Items listed in a dataset:
· · · ·

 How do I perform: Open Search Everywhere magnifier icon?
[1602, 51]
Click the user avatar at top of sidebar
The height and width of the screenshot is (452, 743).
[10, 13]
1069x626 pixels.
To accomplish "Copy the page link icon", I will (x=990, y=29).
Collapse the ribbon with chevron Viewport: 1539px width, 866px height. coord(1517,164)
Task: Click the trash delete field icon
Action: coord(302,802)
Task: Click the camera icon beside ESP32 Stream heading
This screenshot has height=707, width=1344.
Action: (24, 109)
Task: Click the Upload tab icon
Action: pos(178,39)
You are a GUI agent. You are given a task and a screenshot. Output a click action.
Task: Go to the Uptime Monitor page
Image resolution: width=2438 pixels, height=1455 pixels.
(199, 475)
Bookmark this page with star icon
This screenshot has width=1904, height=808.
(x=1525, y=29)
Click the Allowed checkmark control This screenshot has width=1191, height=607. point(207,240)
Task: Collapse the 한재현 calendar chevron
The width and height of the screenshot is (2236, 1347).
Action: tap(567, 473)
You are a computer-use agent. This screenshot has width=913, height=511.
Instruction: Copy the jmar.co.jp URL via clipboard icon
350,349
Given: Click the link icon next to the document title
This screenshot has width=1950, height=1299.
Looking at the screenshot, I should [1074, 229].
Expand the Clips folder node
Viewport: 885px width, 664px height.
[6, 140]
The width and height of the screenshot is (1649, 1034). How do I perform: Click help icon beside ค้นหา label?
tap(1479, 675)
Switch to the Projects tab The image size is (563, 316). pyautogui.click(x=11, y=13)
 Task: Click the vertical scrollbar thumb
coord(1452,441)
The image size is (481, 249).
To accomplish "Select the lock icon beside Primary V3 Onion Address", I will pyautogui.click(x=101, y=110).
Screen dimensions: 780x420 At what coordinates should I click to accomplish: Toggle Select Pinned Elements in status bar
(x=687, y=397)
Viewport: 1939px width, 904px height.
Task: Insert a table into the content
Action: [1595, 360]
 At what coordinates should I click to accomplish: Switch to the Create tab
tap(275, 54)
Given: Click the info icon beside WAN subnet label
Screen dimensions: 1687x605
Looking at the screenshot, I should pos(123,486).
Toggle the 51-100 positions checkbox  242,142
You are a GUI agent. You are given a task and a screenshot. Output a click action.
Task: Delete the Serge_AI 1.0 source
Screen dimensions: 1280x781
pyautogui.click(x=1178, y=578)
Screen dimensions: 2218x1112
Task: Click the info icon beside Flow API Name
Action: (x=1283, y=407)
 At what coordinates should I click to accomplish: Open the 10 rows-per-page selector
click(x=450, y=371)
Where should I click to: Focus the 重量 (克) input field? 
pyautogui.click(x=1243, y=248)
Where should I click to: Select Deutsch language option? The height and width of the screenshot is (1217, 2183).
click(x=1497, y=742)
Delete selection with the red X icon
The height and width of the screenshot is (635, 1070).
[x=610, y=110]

· · · ·

• TASK INSTRUCTIONS: Could you print exactly the lines from the one containing "Screen dimensions: 1280x781" through the last line of the records above?

• RESULT FOR THIS EXERCISE:
Screen dimensions: 1280x781
pyautogui.click(x=1178, y=578)
Screen dimensions: 2218x1112
Task: Click the info icon beside Flow API Name
Action: (x=1283, y=407)
 At what coordinates should I click to accomplish: Open the 10 rows-per-page selector
click(x=450, y=371)
Where should I click to: Focus the 重量 (克) input field? 
pyautogui.click(x=1243, y=248)
Where should I click to: Select Deutsch language option? The height and width of the screenshot is (1217, 2183).
click(x=1497, y=742)
Delete selection with the red X icon
The height and width of the screenshot is (635, 1070).
[x=610, y=110]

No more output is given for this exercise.